§ **Brief**
Of the lines in the data below, count the ones holding the string "computer", and answer with that number only.

** Records provided follows **

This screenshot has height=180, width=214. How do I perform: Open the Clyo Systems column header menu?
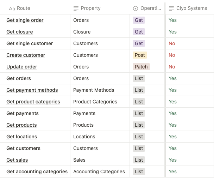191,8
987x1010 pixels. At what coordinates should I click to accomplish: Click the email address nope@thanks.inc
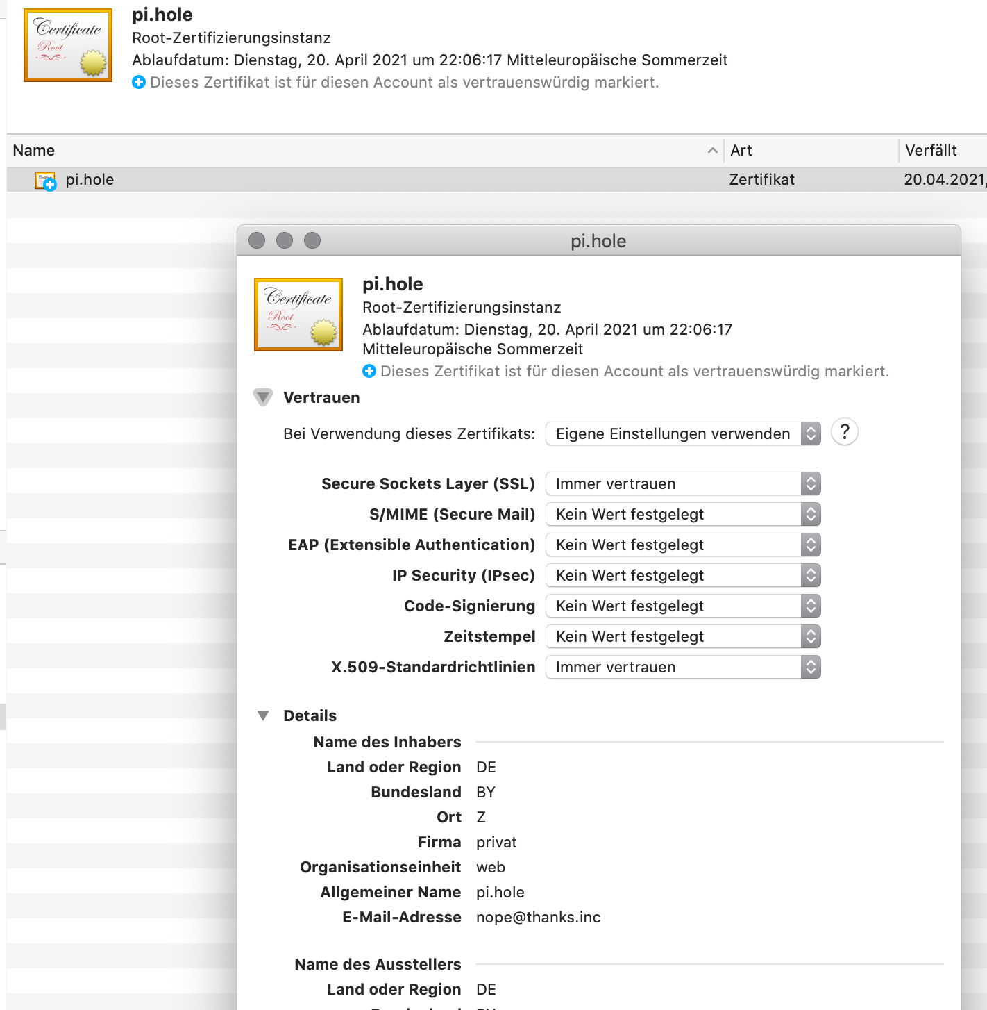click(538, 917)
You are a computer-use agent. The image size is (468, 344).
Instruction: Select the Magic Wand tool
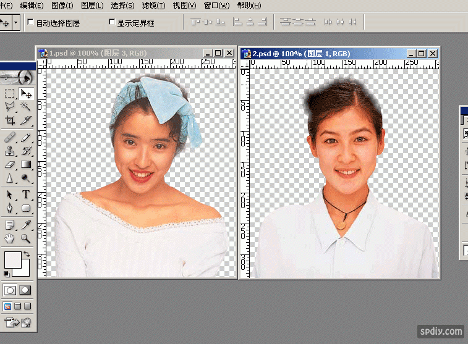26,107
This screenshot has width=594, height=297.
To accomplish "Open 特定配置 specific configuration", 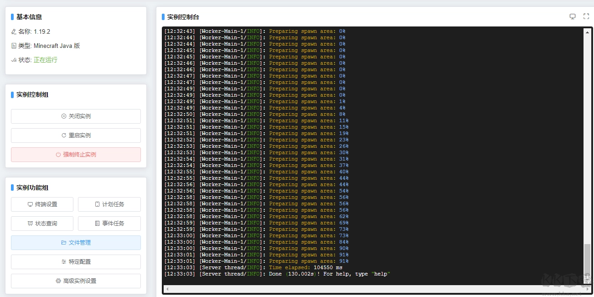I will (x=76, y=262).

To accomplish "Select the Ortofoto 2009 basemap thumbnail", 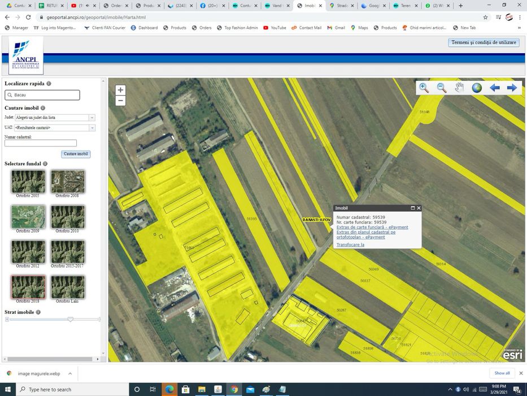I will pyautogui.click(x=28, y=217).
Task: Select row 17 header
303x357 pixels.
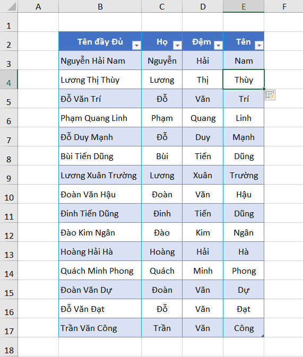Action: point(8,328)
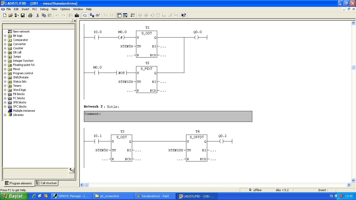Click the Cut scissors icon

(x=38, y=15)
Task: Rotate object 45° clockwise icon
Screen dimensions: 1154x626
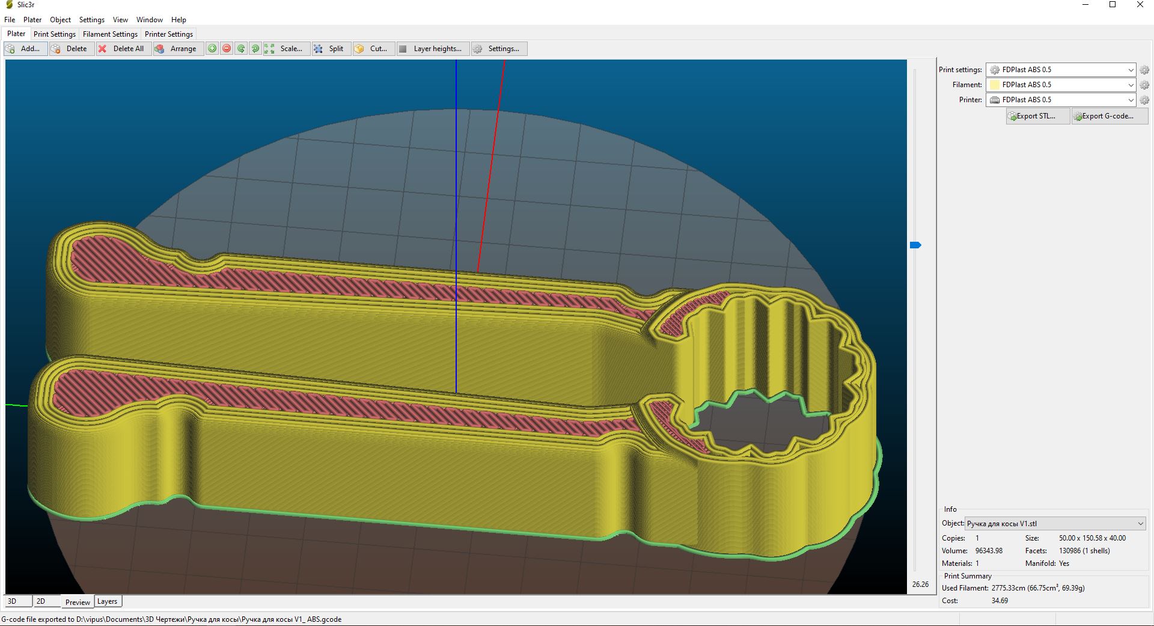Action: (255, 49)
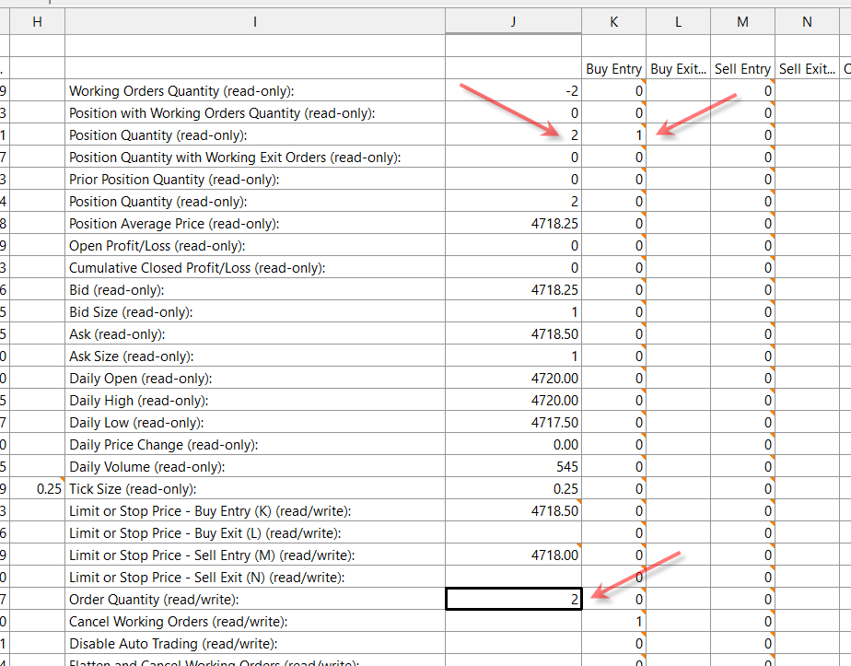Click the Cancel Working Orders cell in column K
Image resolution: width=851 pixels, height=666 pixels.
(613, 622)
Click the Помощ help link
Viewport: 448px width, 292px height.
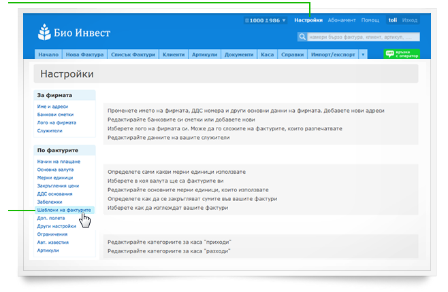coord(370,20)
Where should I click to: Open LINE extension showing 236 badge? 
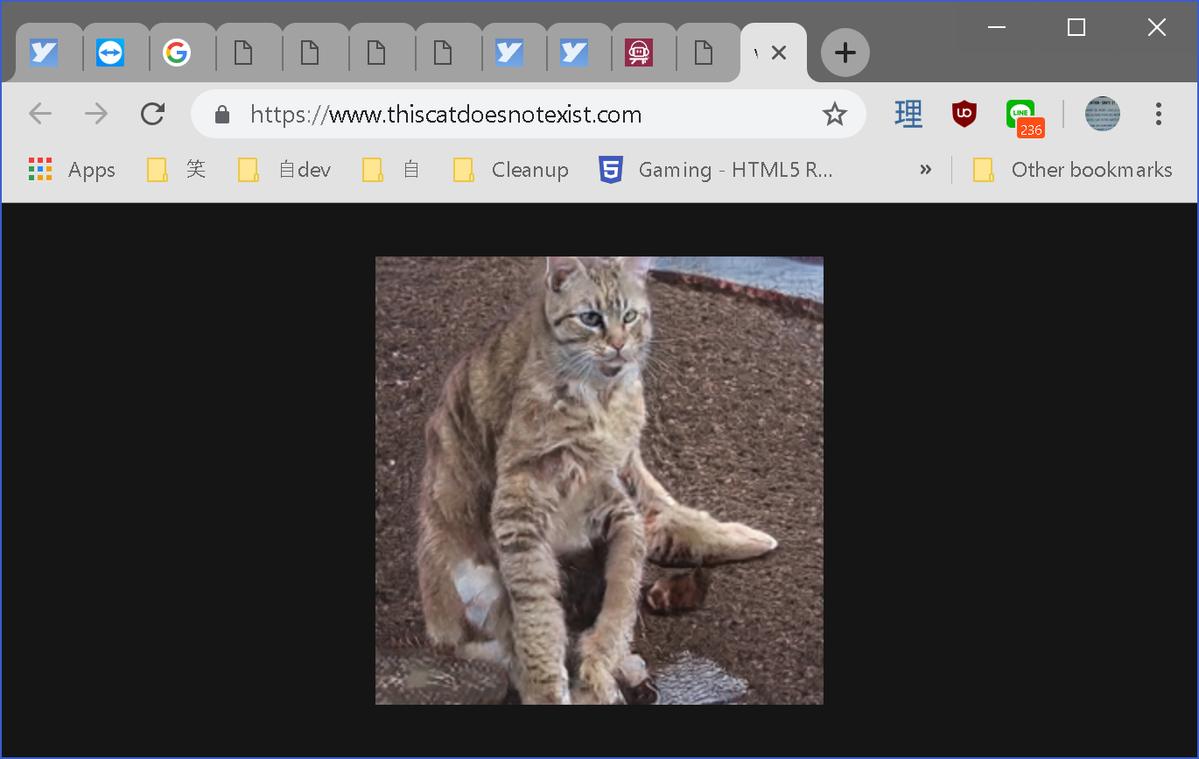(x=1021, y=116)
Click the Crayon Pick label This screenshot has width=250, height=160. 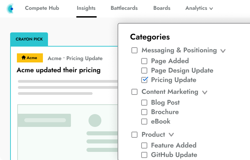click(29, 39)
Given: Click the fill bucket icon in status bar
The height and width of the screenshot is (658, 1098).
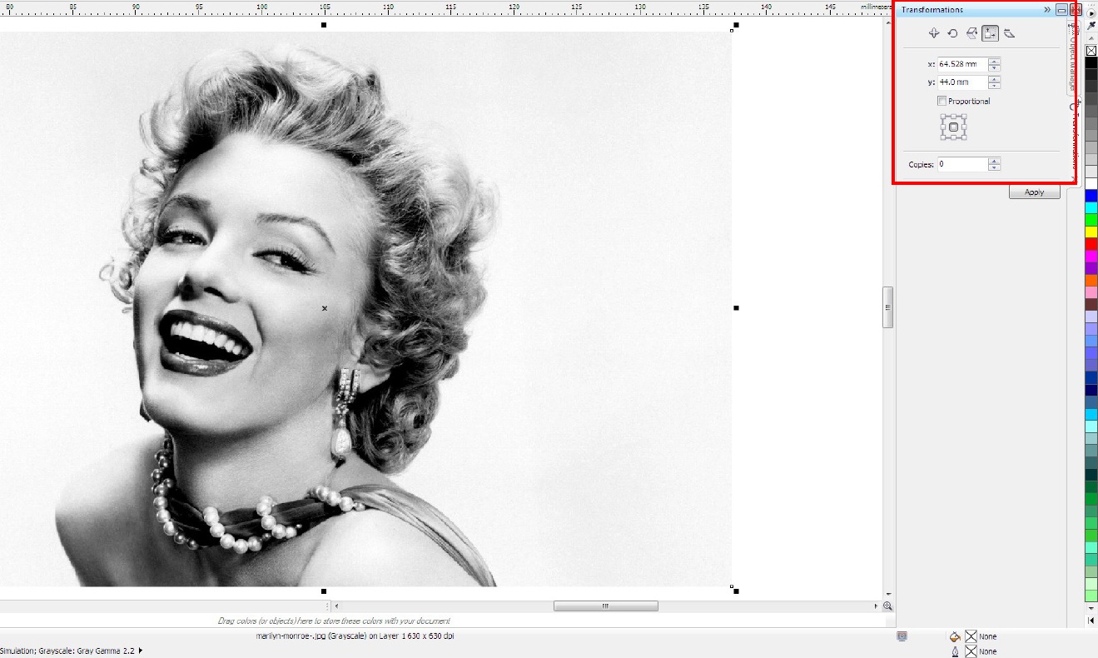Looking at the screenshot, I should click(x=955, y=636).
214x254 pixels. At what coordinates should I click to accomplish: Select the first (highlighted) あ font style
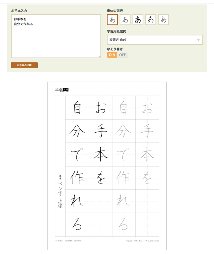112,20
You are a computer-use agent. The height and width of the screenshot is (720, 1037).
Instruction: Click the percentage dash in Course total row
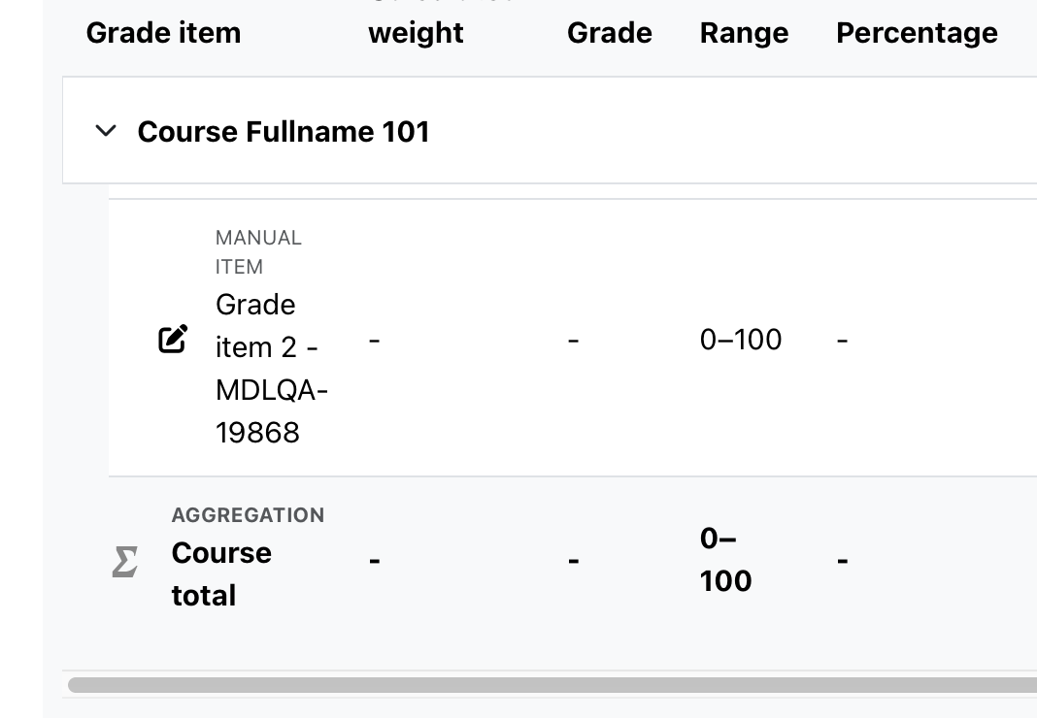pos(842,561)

** End of Records provided **

§ **Exercise answer**
2